Is transdermal magnesium a viable alternative?
Sprays and oils claim to bypass digestive limitations, but peer-reviewed evidence for meaningful magnesium absorption through skin remains thin. A 2017 pilot study showed slight serum increases from bathing in magnesium chloride, but oral supplementation produces far more reliable results. For targeted delivery of other compounds, THC-free hemp oil patches have more established transdermal science behind them.
How do I know if I'm actually deficient?
Serum magnesium tests are poor indicators — your body maintains blood levels tightly even when tissue stores are depleted. Symptoms like persistent muscle cramps, eyelid twitching, and poor stress recovery suggest insufficiency, especially if your diet lacks seeds, legumes and whole grains. The pragmatic test: try a well-absorbed form for 6-8 weeks and assess whether tangible improvements occur.

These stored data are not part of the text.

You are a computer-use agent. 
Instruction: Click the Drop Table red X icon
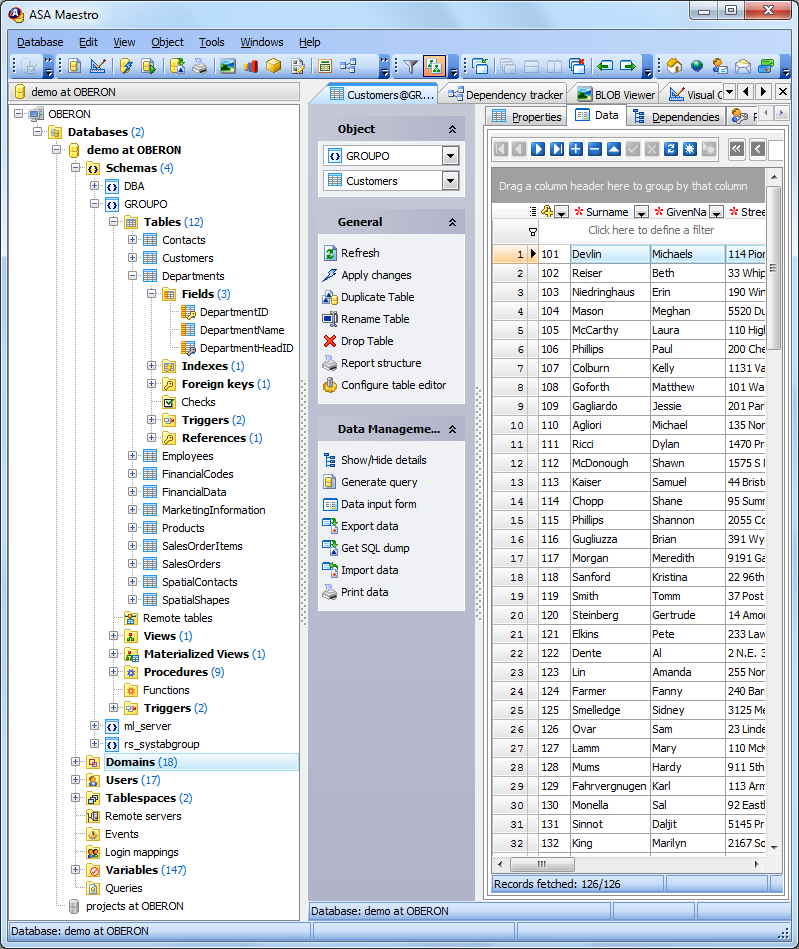click(330, 341)
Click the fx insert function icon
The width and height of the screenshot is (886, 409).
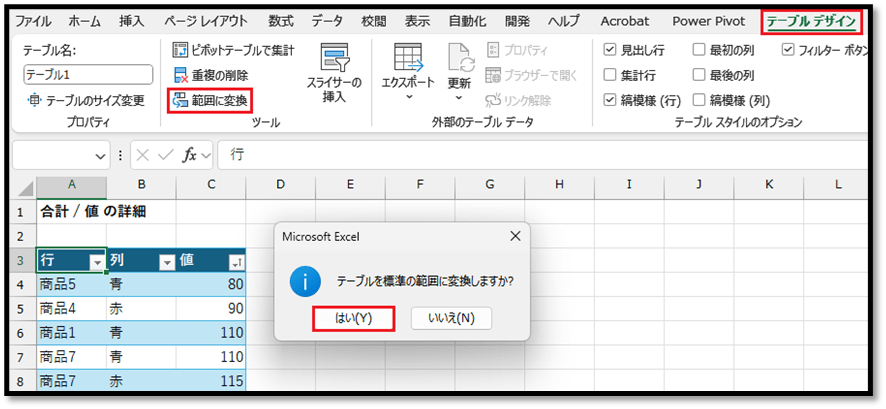click(x=190, y=155)
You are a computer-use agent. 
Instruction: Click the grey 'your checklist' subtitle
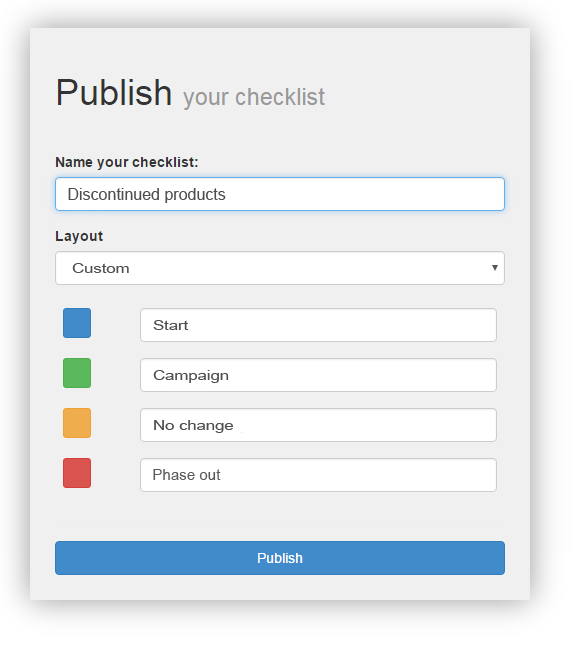pyautogui.click(x=254, y=98)
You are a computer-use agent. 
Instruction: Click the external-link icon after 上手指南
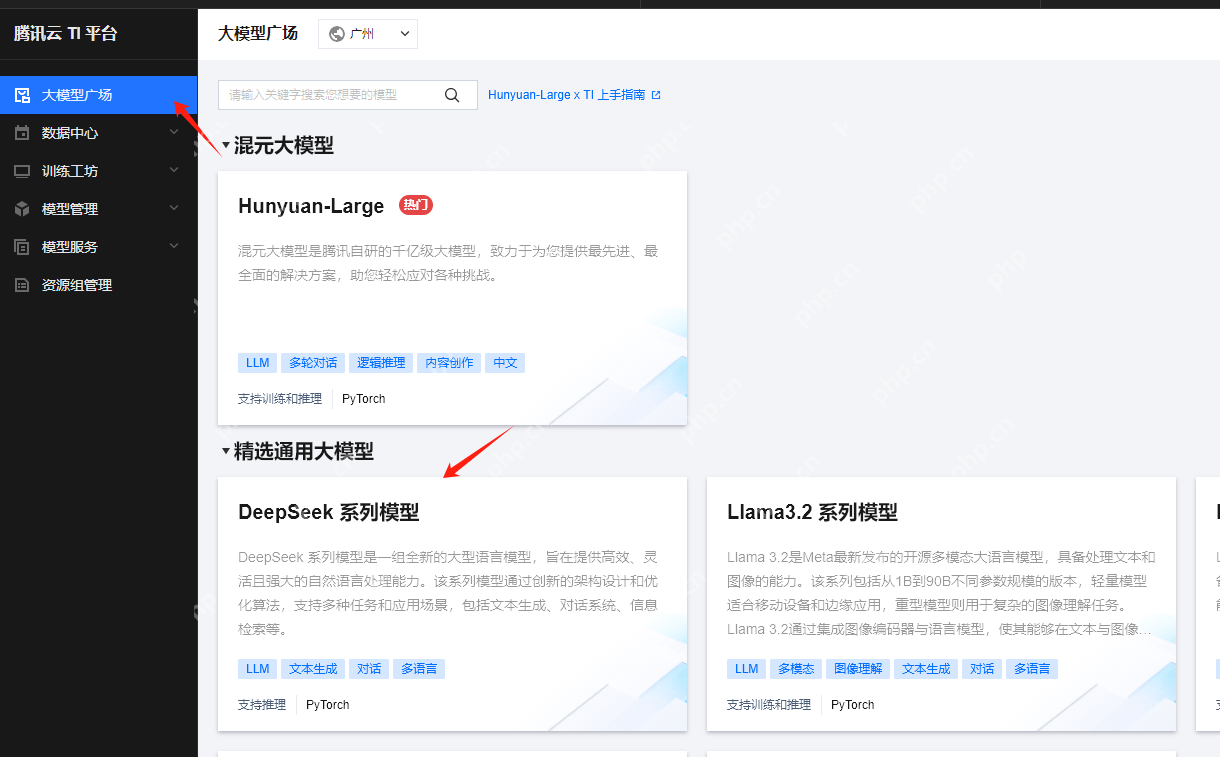click(x=656, y=94)
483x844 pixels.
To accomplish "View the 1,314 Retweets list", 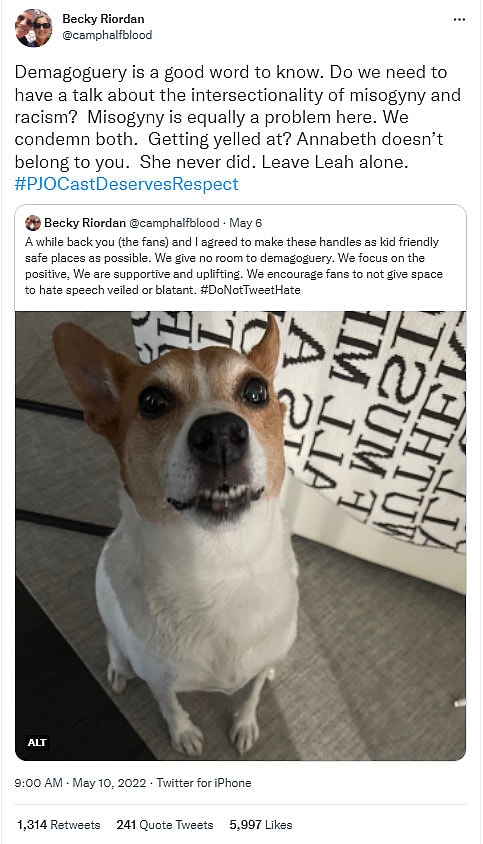I will [59, 825].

The overlooked factor: what else is in your supplement stack
Magnesium doesn't work in isolation. Vitamin D — which half of UK adults are deficient in by March, per NICE data — requires magnesium for its conversion to active form. Conversely, high-dose vitamin D supplementation can accelerate magnesium depletion. If you're over 40 and taking CoQ10 for cellular energy and cardiovascular support alongside magnesium, you're addressing complementary aspects of mitochondrial function. The point isn't to accumulate supplements blindly, but to understand how they interconnect.
For most UK adults, magnesium citrate offers the best balance of efficacy, evidence and economy. Glycinate earns its premium for those specifically seeking calm and sleep without digestive disruption. Threonate remains interesting but unproven enough to hesitate at its price point. Oxide, despite its ubiquity, fails the basic test of actually delivering magnesium to your tissues. Start with your clearest health priority, choose the form that serves it, and give it the several weeks any mineral repletion requires.